Ce contexte n’est certes pas nouveau si l’on pense aux sophistes de la Grèce antique, mais les vérités approximatives font un retour en force spectaculaires, accentuées par les infinies capacités de distribution et de communication.

Il  est donc tout à fait d’actualité de s’intéresser à ce concept de «croire». La notion présente en effet des caractéristiques assez floues, bien résumées par Kant, qui envisageait la croyance comme «un principe d’assentiment subjectivement suffisant et objectivement insuffisant».

Croire n’est pas savoir

Croire n’est pas savoir : c’est ce que toute la recherche scientifique va tenter de montrer. Car croire c’est tenir pour vrai mais sans preuve, sans contrainte. C’est aussi parler de sa croyance. Si vous voulez savoir ce qu’un individu croit, écoutez-le.

Ce ne sont pas les instituts de sondages, travailleurs acharnés de la spéculation sur les croyances, qui nous démentiront. Même si leurs succès sont relatifs si l’on en juge aux dernières prévisions politiques américaines et anglaises !

Cette dichotomie, entre connaissance et croyance,  est examinée, notamment par les historiens des sciences, qui se sont intéressés aux pratiques scientifiques et au rôle joué par les croyances auprès des naturalistes, des mathématiciens ou des physiciens.

La chasse en meute

Comment croire à une totale étanchéité entre le monde de la connaissance et le monde de la croyance ? L’irrationnel côtoie si bien le rationnel…

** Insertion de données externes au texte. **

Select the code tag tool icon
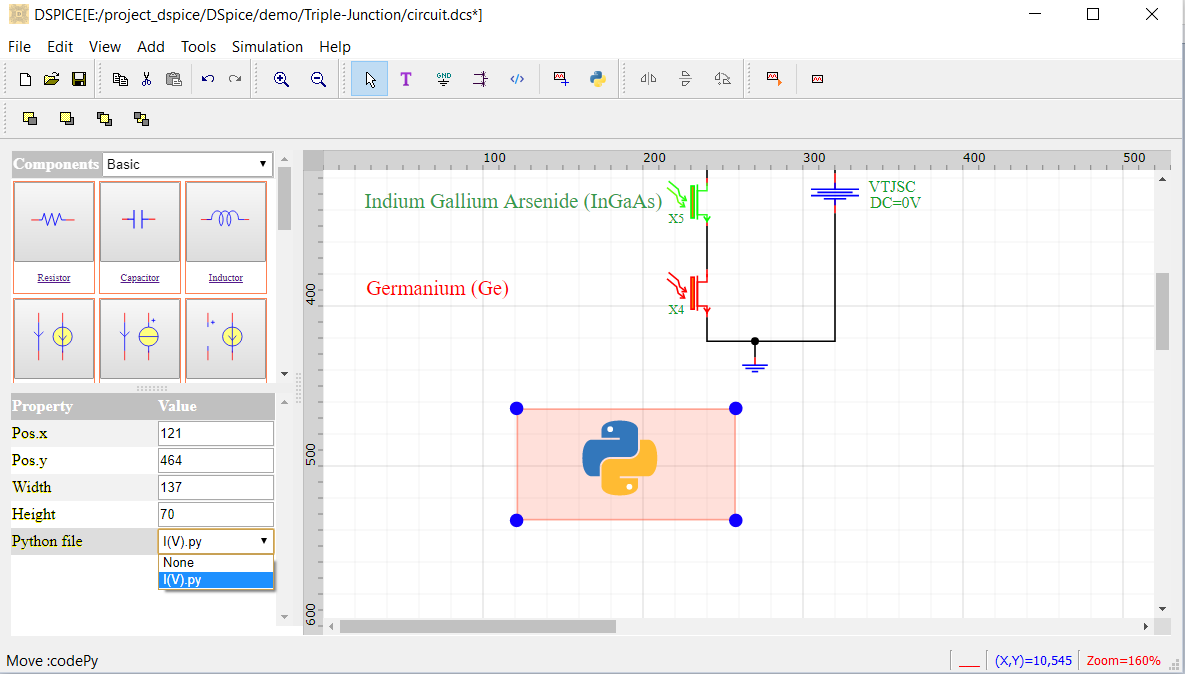 517,79
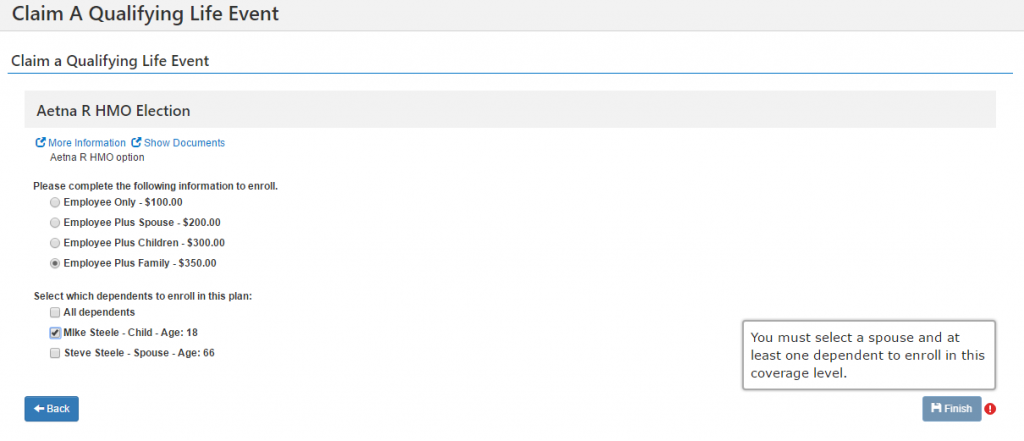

C’est particulièrement le cas du journalisme, qui oscille constamment entre la recherche factuelle, en principe agnostique, et la tentation de participer, avec parfois confort et facilité,  à un sentiment collectif, irrationnel, qui fait et défait les réputations, les victoires ou les défaites.  Ce sentiment que d’aucuns appellent à juste titre «la pensée dominante» ou plus crûment dit, «la chasse en meute».

A ce sujet, on peut mentionner le sociologue Gérald Bronner qui développe l’idée que nous avançons à grands pas dans l’ère de la crédulité. Il a écrit un livre sur la «démocratie des crédules».

Des bulles narcissiques et confortables

De fait, le sens critique semble bien s’émousser globalement. «L’infobesité» ou le développement des stratégies de recommandation, basées sur l’exploitation des données personnelles, ne sont sans doute pas étrangères à cela. Elles tendent à enfermer dans des bulles narcissiques et confortables, qui ne laissent plus entrer la curiosité aléatoire.

Alors sommes-nous finalement condamnés à croire là où nous ne pouvons pas savoir ? Sur le plan médiatique, il existe plusieurs niveaux pour étudier la question du « croire » et du «faire croire».  Et ils sont en mutation profonde et rapide ! Il y a d’abord la transformation des moyens de communiquer : le virtuel que permet la bascule numérique accentue le sentiment de réalité et de vérité là où tout est souvent illusion ou fabrication.

Il y a ensuite la transformation du statut de l’émetteur et du récepteur : le premier est contourné par le second qui devient de plus en plus actif, participatif dans la production d’informations. Et il y a enfin la transformation du statut des faits : réels, déformés, faussés, inventés. C’est l’avènement d’un nouveau mode narratif qui fait la part belle aux «faits alternatifs» ou plus directement aux «Fake news», très à la mode en ce moment.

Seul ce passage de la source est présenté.